Mimmo Carrieri – Docente di Sociologia del Lavoro all’Università di Teramo
Dopo una vicenda lunga e travagliata ha avuto luogo la firma definitiva del contratto nazionale degli enti di ricerca e sperimentazione.
Quando arriva alla conclusione un iter negoziale con una storia così articolata ed intricata alle spalle è naturale porsi interrogativi analitici di varia natura. Intanto, in primo luogo, quali sono i fattori che consentono di spiegare una vicenda lunga ed in apparenza non lineare, che ha portato alla chiusura contrattuale a distanza di diversi mesi dagli altri contratti di comparto del settore pubblico. Ma non meno importante appare anche la messa a punto di alcuni criteri per valutare la qualità e l’efficacia di questo testo finale, cercando di andare oltre il grado di soddisfazione, più o meno ampio, delle parti coinvolte nel gioco negoziale.
Per orientarsi in una realtà altrimenti labirintica sembra utile seguire una sequenza che punti alla messa a fuoco di tre aspetti diversi: il grado di complessità del comparto e degli attori; i contenuti più rilevanti del testo sottoscritto; gli effetti possibili ove si adotti un’ottica di beni pubblici, e non basata quindi sola soddisfazione di interessi privati. Il primo dato che colpisce, e che in certa misura aiuta a spiegare la farraginosità del processo negoziale, si riferisce alla complessità sociale del comparto, e nello stesso tempo al pluralismo accentuato, tanto organizzativo che strategico, degli attori principali. Un comparto dalle dimensioni contenute (per l’impiego pubblico), con i suoi circa 16 mila addetti, ma sventagliati in un ampio arco di figure professionali, che attraversano i tre livelli di inquadramento dei ricercatori e tecnologi ed abbracciano le diverse figure tecniche ed amministrative che a vario titolo supportano l’attività di ricerca (e che arrivavano giù giù fino ad un X livello, per fortuna abolito proprio da questo contratto).
Tutta questa variegata stratificazione sociale deve trovare una composizione soddisfacente ed una sintesi accettata nel contratto nazionale, che quindi funziona da punto di raccolta e raccordo delle diverse istanze professionali presenti nel comparto. Già in prima istanza si vede come questa attività tipica di rappresentanza ed intermediazione degli interessi in gioco si presenti come un’elaborazione faticosa. Ma anche la geografia degli enti di ricerca che compongono il comparto mostra una mappa altrettanto ricca e frastagliata.

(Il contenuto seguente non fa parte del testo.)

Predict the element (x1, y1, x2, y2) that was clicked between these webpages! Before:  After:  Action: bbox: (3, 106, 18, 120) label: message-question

Accanto ai due maggiori, il Cnr e l’Istat, si staglia una costellazione di istituti variamenti dimensionati e specializzati, spesso condizionati dai loro specifici problemi piuttosto che da una visione d’insieme della rete della ricerca (che, non bisogna dimenticarlo, è una costruzione contrattuale, che quindi contiene elementi artificiali).
Questo pluralismo di situazioni si riflette anche nel Comitato di settore del comparto, che – come è noto – è l’organo deputato a dettare gli indirizzi di politica contrattuale all’Aran, l’Agenzia che conduce le trattative in rappresentanza delle pubbliche amministrazioni. E’ ovvio che in un quadro segnato dall’eterogeneità degli interessi specifici risulti più complesso costruire una omogeneità di orientamenti contrattuali condivisi. Si configura così uno dei casi – sicuramente non previsti dal legislatore – in cui l’Aran, da semplice agente negoziale, può arrivare a svolgere un ruolo attivo e di stimolo, fino a favorire le sintesi decisionali del Comitato di settore.
Ma non è finita. A questo pluralismo organizzativo dei datori di lavoro corrisponde anche, sul versante sindacale, un analogo pluralismo, spesso competitivo tra le tre principali organizzazioni di settore affiliate a Cgil, Cisl e Uil . Un pluralismo che porta nei frangenti cruciali all’unità di intenti, la quale però deve essere vista più come il punto finale di un percorso che non come un tranquillo punto di partenza (nonostante – come da tradizione – i tre sindacati abbiano presentato una piattaforma comune all’inizio della trattativa). Queste differenze al tavolo negoziale, più marcate che in altri comparti, affondano le radici, oltre che nelle distinte tradizioni culturali di provenienza, anche nelle basi sociologiche vicine, ma non coincidenti: cosa che influenza la difficile costruzione di una sintesi socialmente accettabile all’interno della pluralità degli interessi in gioco.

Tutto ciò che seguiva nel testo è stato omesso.